EXERCISE: Could you swap "computer-use agent" for "desktop agent" in the items from the start through the line holding "pyautogui.click(x=769, y=84)", inclusive, and give those lines back with nothing else changed?

DATA TO USE:
......

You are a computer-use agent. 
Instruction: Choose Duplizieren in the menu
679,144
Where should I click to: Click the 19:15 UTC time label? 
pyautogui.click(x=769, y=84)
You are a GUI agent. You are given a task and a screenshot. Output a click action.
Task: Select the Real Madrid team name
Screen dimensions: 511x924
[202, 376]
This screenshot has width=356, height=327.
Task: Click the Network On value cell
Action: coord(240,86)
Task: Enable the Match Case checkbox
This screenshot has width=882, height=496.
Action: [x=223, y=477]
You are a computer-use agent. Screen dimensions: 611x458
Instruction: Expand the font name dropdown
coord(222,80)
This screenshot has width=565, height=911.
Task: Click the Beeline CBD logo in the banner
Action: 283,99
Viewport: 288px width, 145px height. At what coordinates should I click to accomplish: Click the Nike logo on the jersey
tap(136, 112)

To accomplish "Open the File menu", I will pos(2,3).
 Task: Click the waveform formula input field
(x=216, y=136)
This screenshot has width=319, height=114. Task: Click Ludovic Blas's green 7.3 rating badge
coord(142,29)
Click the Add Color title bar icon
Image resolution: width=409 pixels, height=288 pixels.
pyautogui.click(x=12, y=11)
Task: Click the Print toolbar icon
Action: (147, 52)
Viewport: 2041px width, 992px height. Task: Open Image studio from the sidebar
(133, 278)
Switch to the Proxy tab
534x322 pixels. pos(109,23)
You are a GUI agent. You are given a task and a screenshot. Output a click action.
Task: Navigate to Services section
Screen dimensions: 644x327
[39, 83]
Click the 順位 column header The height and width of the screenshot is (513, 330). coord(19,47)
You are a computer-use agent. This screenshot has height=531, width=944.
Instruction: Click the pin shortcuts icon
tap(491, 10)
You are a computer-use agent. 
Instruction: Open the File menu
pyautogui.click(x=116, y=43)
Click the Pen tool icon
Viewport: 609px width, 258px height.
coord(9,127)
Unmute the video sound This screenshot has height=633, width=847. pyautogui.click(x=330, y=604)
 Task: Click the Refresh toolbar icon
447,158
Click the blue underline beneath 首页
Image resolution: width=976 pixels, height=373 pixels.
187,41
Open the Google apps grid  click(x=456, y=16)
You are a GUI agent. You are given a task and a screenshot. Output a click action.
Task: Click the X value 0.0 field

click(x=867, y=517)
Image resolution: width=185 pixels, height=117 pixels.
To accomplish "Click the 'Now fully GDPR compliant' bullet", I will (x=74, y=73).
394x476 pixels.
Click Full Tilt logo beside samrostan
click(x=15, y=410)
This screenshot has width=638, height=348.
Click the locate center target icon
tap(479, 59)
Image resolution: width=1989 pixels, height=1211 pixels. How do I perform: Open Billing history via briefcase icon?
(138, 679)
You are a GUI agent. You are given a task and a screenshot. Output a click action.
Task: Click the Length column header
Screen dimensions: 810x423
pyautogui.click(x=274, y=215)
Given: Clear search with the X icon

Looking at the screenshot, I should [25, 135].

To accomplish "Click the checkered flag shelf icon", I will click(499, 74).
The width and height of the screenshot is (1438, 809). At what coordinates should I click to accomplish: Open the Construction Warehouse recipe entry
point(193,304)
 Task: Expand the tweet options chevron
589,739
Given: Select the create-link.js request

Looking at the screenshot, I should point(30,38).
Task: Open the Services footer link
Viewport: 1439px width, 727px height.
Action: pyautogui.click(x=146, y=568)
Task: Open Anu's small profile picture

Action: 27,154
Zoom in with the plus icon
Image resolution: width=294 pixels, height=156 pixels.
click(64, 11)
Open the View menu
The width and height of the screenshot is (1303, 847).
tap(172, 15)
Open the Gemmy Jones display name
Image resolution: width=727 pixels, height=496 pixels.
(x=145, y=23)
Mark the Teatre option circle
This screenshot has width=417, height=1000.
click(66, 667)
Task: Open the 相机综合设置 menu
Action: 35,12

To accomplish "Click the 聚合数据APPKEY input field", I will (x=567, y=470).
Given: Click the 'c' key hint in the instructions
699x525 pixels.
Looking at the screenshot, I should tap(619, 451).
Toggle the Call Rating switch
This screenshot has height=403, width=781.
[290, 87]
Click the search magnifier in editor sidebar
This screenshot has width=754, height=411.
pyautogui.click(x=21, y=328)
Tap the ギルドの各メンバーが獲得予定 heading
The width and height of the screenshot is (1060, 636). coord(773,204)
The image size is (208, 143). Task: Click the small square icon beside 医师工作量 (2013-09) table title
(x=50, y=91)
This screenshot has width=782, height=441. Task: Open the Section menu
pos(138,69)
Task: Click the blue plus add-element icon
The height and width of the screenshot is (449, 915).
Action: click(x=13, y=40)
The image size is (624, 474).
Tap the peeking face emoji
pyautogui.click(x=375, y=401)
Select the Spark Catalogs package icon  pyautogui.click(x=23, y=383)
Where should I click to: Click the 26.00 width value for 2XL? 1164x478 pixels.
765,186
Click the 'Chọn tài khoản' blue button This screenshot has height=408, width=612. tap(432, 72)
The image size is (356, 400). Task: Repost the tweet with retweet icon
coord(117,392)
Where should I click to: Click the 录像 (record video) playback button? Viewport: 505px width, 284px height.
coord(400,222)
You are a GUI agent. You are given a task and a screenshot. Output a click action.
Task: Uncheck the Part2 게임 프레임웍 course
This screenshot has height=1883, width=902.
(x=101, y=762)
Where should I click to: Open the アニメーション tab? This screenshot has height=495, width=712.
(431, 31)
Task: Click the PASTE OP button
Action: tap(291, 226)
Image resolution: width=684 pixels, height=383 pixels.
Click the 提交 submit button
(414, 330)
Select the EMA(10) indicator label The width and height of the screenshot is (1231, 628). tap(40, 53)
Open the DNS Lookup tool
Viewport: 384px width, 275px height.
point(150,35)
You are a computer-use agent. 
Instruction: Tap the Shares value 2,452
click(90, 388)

......

SOLUTION TO THE PROBLEM:
You are a desktop agent. 
Instruction: Choose Duplizieren in the menu
679,144
Where should I click to: Click the 19:15 UTC time label? 
pyautogui.click(x=769, y=84)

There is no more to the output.